SIEM vs. Security Analytics Checklist

SIEMs were a great technology when we were dealing with protecting the known, with fixed perimeters and signature-based security. But is this reflective of today’s dynamic threat landscape, with a porous perimeter and workloads moving to the cloud?

When I graduated university back in the late 80’s, I was a computer programmer for a large insurance company, working on IBM mainframe applications (IMS DB/DC and CICS DB2). These were large monolithic applications, self-contained, with long development, testing and delivery cycles that took 12-18 months. We sat down with users, collected requirements, built prototypes, and went through unit, regression and QA testing before rolling things into production – OLD SCHOOL.

Think about modern digital companies that are successful today – AirBnB, Netflix, Uber, Amazon, Skype, Twitter, LinkedIn to name a few. These companies – in order to drive continuous innovation and continue to be relevant to their customers – are leveraging micro services, containers like Docker, configuration management tools like Chef and Puppet. They are driving continuous delivery initiatives weekly, even daily, at a pace we have not seen before. And to support this rapid pace, organizations are looking to leverage modern, advanced IT infrastructure for a majority of these workloads such as from public cloud providers like AWS or Azure.

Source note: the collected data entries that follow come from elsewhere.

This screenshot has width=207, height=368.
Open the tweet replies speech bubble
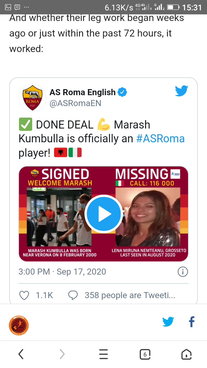tap(73, 295)
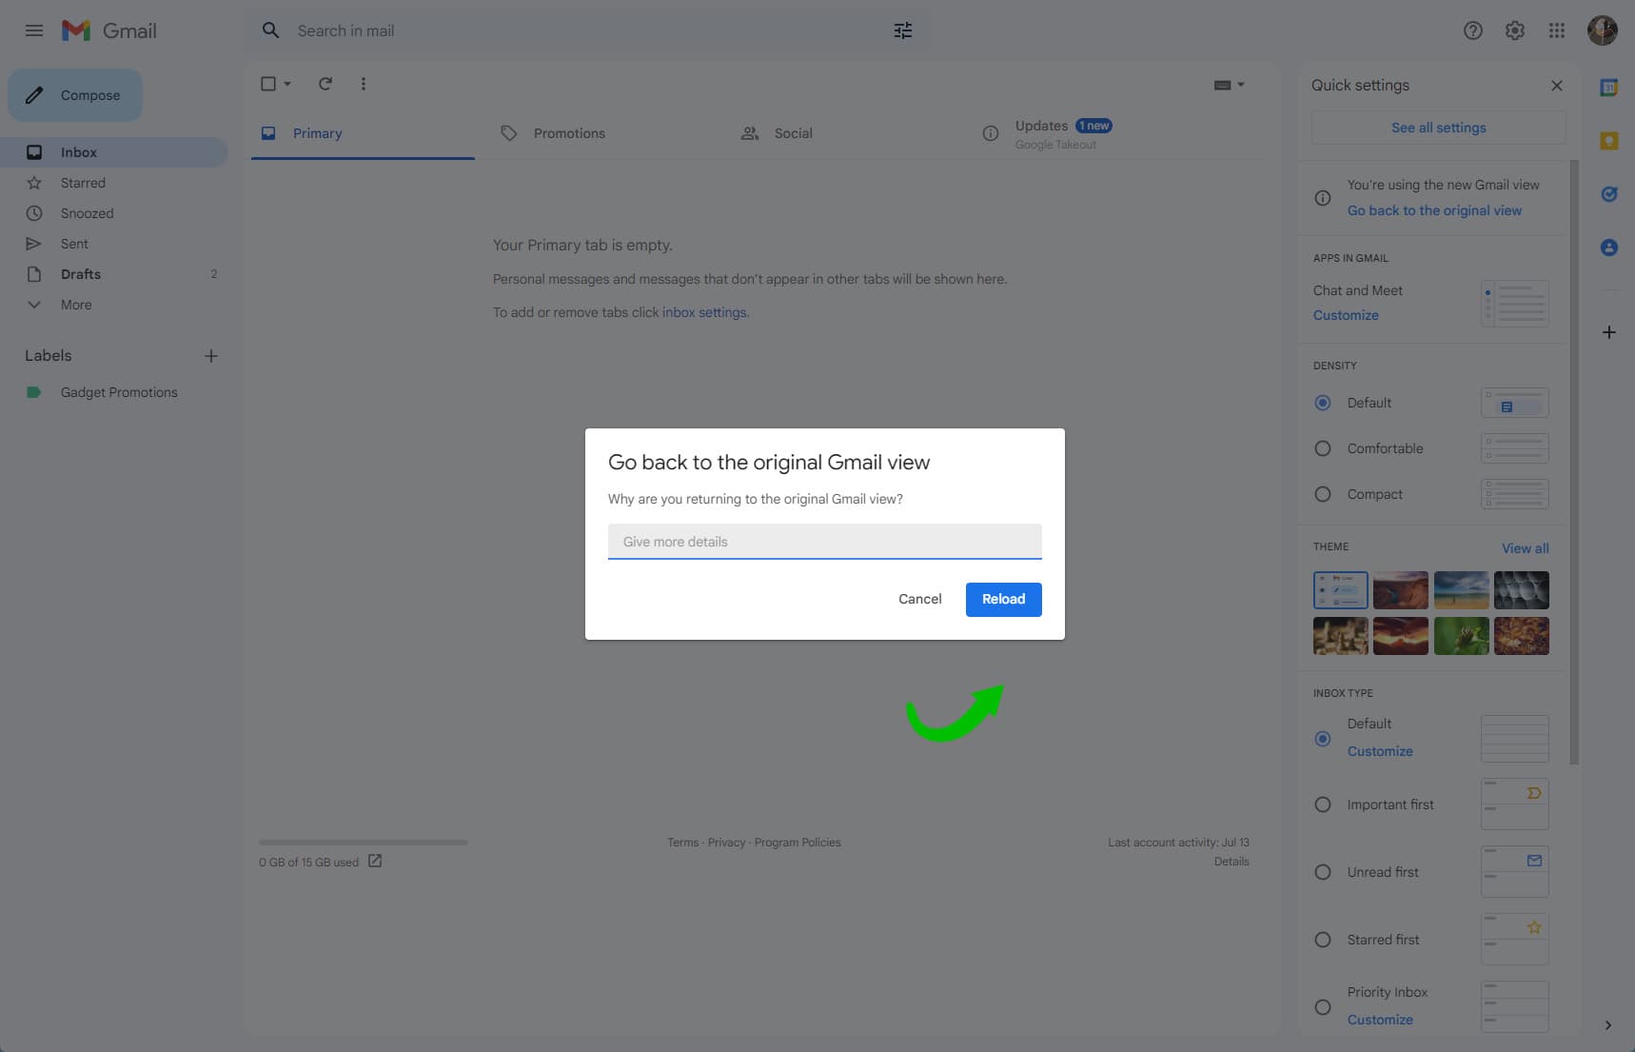Open the main menu hamburger icon
Viewport: 1635px width, 1052px height.
tap(34, 30)
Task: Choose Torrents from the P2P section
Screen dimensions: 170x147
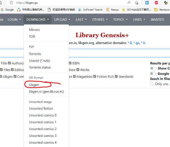Action: 35,54
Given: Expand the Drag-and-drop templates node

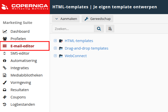Looking at the screenshot, I should [x=55, y=48].
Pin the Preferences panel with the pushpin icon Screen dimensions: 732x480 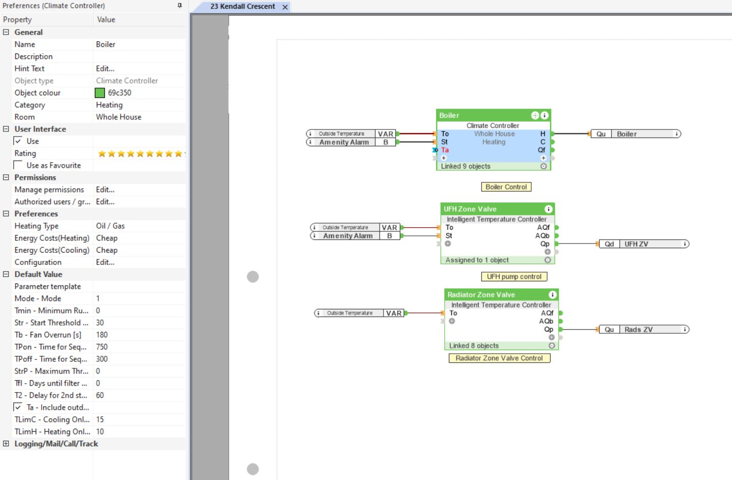tap(179, 6)
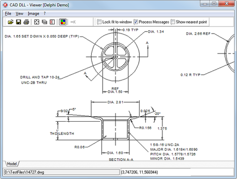
Task: Click the CAD DLL application icon in title bar
Action: (5, 5)
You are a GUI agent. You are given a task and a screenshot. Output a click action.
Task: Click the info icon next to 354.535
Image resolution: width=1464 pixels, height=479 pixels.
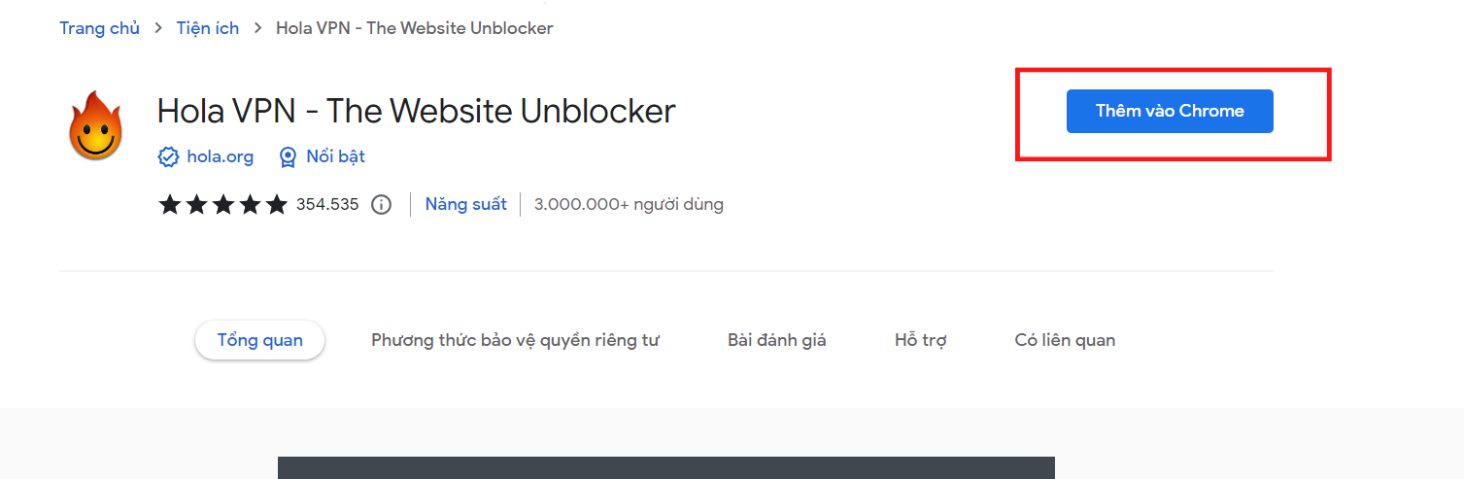coord(382,204)
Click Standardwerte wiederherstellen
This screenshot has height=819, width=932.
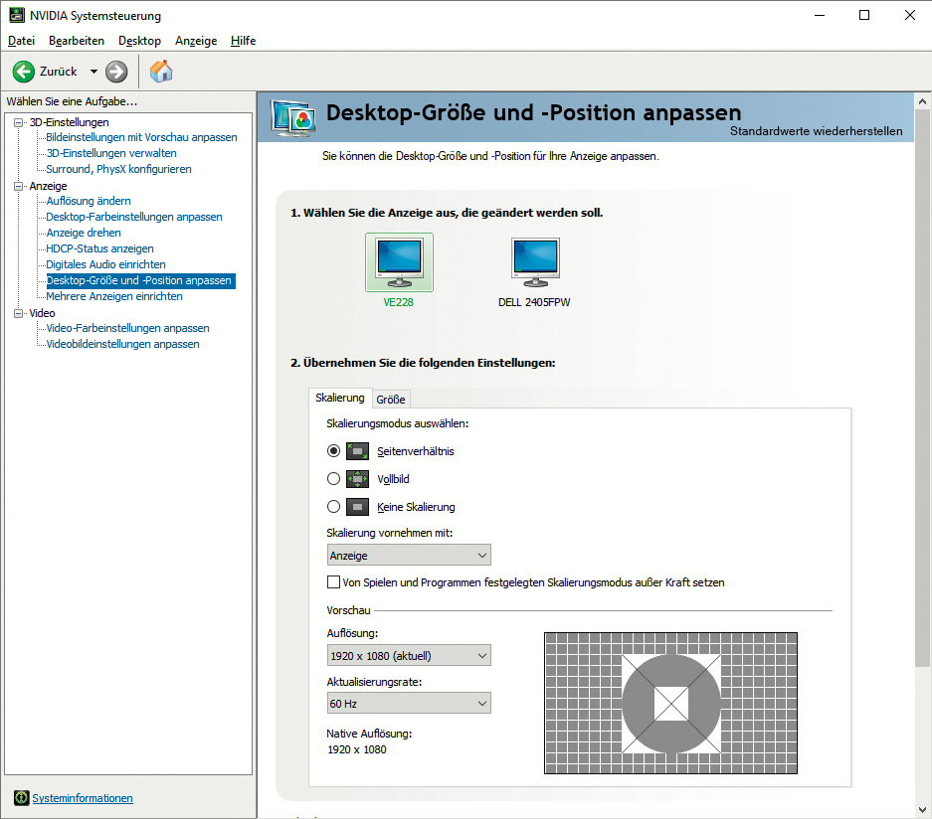tap(816, 131)
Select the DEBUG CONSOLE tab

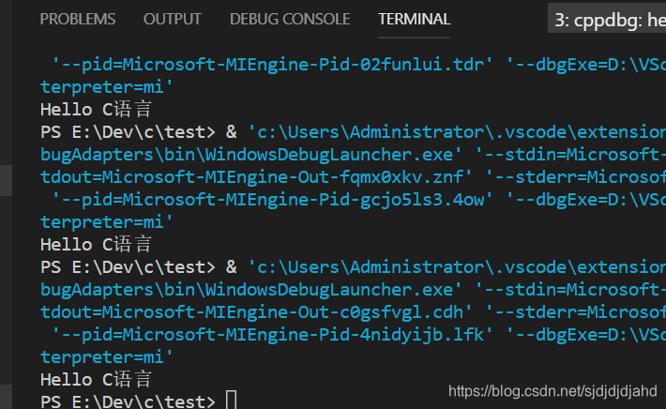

So when you think about the CI/CD lifecycle, and the cloud-based infrastructures these modern applications are running on, we are dealing with a lot of layered components – OS, Applications, NW devices, Storage devices, servers and workstations, etc. – and all this infrastructure produces a lot of data, siloed data. When you consider the volume, variety and velocity of the data streams, it becomes extremely challenging – leveraging SIEMs – to ingest this capacity and extract answers and insights in a timely fashion. The SIEM architecture was becoming their Achilles heel and maybe, more appropriately, a ball and chain around their ankle.

Additionally, as organizations move into this digital world, developing modern applications, leveraging mobile, social, information and cloud to deliver new and disruptive experiences to their customers, the predictability of workload volumes is less certain. Think about what happens to Airbnb during Thanksgiving travel season? Or Target during the Xmas shopping season? And how requests for Uber rides spike during a major sporting like the super bowl? This capacity has to be planned for, the hardware and software needs to be provisioned, the people allocated, and so on. This takes time, money and foresight. Wouldn’t a secure, highly elastic, cloud-native, security analytics service that bursts automatically as needed be a lot easier than over provisioning servers to handle peak volumes, but that sit well below capacity for the majority of the year?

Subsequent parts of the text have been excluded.